#### DATASET CONTENT ####

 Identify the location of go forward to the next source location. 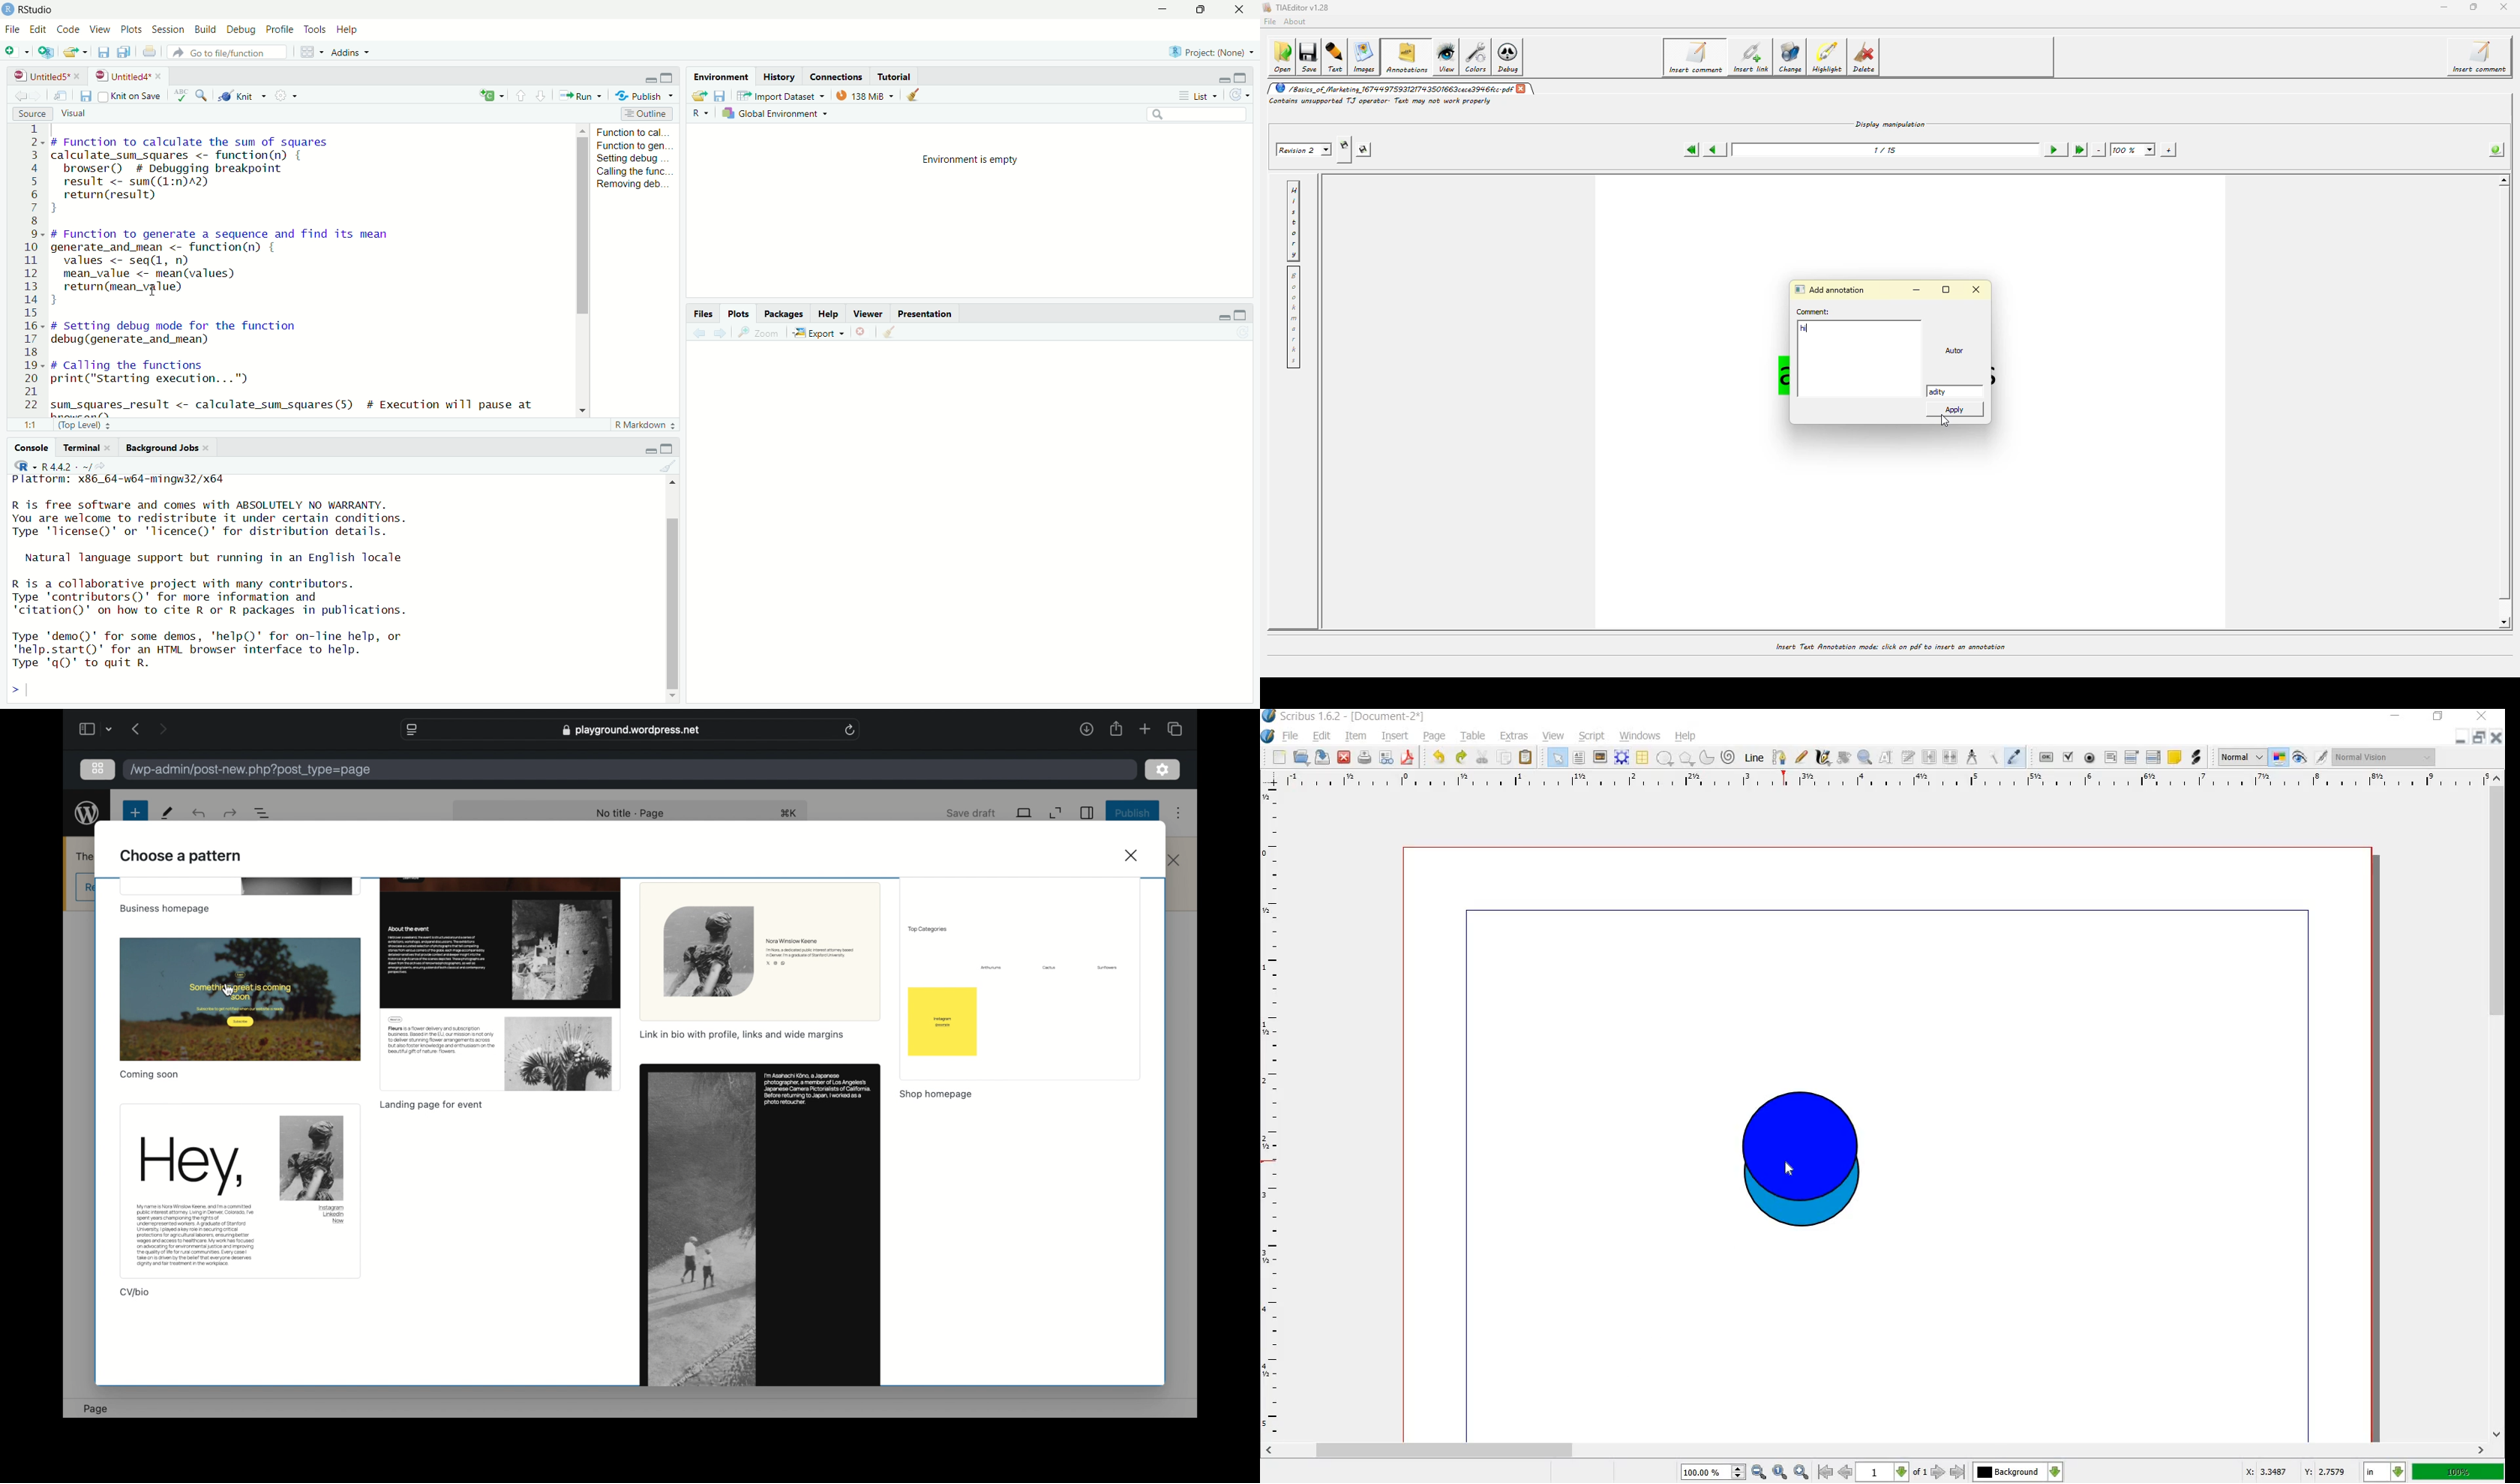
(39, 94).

####
#### DATASET CONTENT ####

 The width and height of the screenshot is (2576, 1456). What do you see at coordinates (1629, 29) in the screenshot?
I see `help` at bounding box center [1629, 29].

####
#### DATASET CONTENT ####

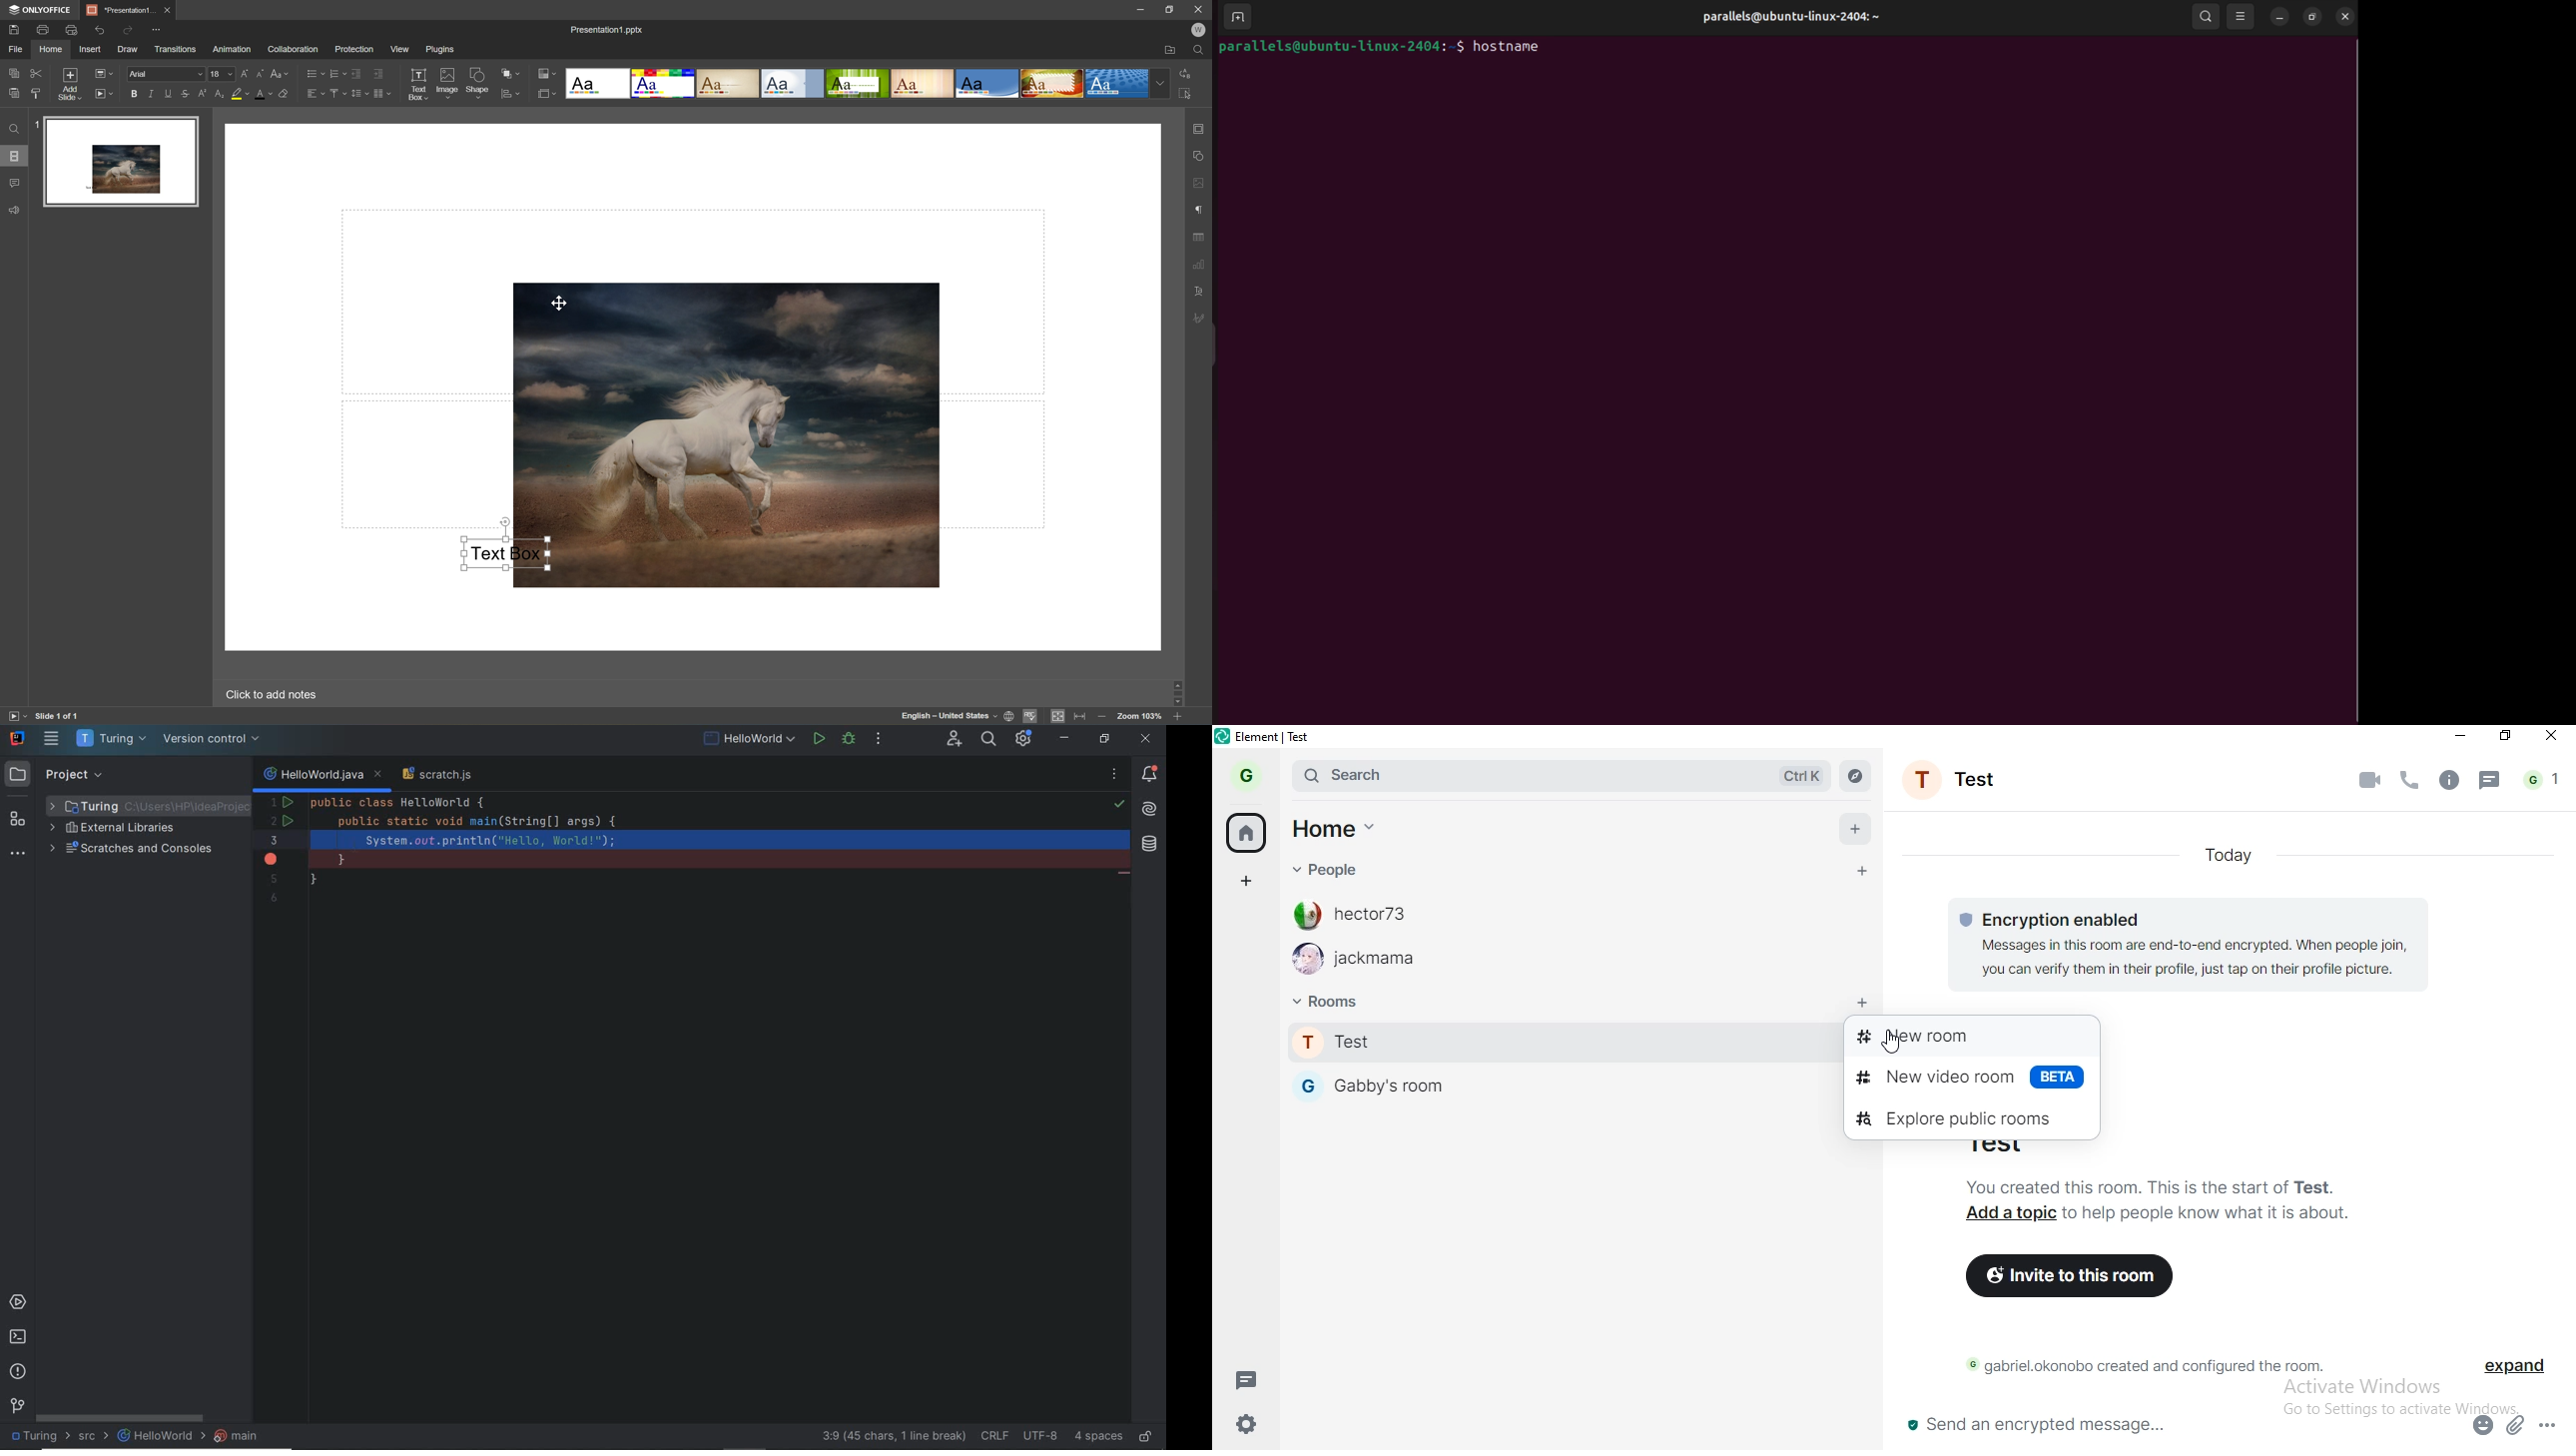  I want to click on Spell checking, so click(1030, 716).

####

## AIM OF THE EXERCISE
List every line in the rows above that contains the word "help". Match case exactly.

## PROBLEM SOLUTION
I see `help` at bounding box center [1629, 29].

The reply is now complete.